Scalfarotto (Pd) visita gli americani in carcere, ira di Salvini e Calenda e insulti: «Devi morire, mer*a»
Ivan Scalfarotto (Pd) va in carcere, a Regina Coeli, a trovare i due americani accusati di aver ucciso il vicebrigadiere Mario Cerciello Rega, morto durante un’operazione in borghese. Una visita – utile a verificare le condizioni dei due giovani arrestati – che ha fatto infuriare non solo la Lega ma anche (e soprattutto) il Partito Democratico che adesso prende le distanze dal suo gesto.
L’ira di Salvini
Il vicepremier e ministro dell’Interno Matteo Salvini ha subito replicato così: «Il Pd va in carcere a verificare che il criminale americano non sia stato maltrattato. Non ho parole! Pazzesco». E apriti cielo.
La distanza del Pd
«È il caldo. Spero che sia il caldo. Perché tra Gozi ieri e Scalfarotto oggi vi giuro che stiamo raggiungendo vette di stupidità mai prima conquistate nella politica contemporanea» ha detto Carlo Calenda su Twitter.

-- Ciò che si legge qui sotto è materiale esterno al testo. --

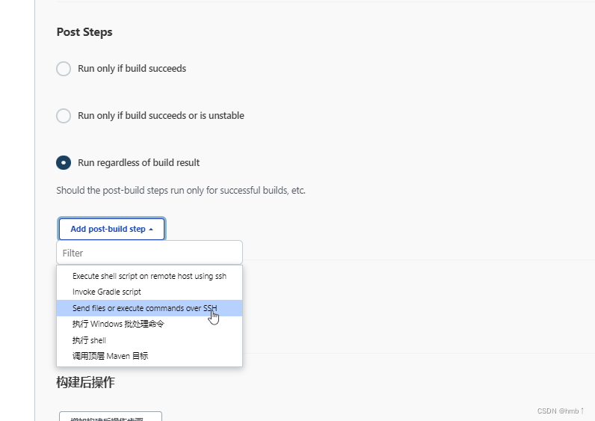Select the 'Run regardless of build result' radio
The image size is (595, 421).
[64, 162]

A prendere le distanze anche Alessia Morani, deputata dem: «Lo dico con sincerità: non condivido la visita in carcere al presunto omicida di Cerciello del collega Scalfarotto. Ho fatto tante battaglie con Ivan. Ma questa volta non sono d’accordo. Proprio no».
«Quella di Ivan Scalfarotto è una sua iniziativa personale. Rientra nelle sue prerogative di parlamentare ma ripeto è una sua iniziativa non fatta a nome del Pd», ha chiarito, infine, il segretario dem Nicola Zingaretti.
Minacce di morte e insulti a Scalfarotto
E proprio da quel momento sono arrivate decine di insulti e minacce di morte alla pagina Facebook di Scalfarotto: «Da quando il ministro dell’interno ha rilanciato il mio post su Facebook, in pochissime ore più di 340mila persone lo hanno letto e sono raggiunto da messaggi il cui tenore si può facilmente immaginare». Eccoli.
Poi spiega il perché della visita ai due americani in carcere: «Un’ispezione uguale a quella che ogni parlamentare ha diritto, e secondo me dovere, di compiere in tutte le carceri italiane […] La differenza tra la barbarie e la civiltà sta infatti in un principio che risale al 1200. Si chiama “habeas corpus” e indica che nessuna persona che si trova nella custodia dello Stato può essere punita in alcun modo se non in forza di un giudizio legale […] Sono andato a Regina Coeli non per “visitare” qualcuno, ma per verificare che la Repubblica Italiana sia ancora quella che sta scritta nella Costituzione. La mia non è stata in nessun senso una “visita”, il mio è stato un gesto politico».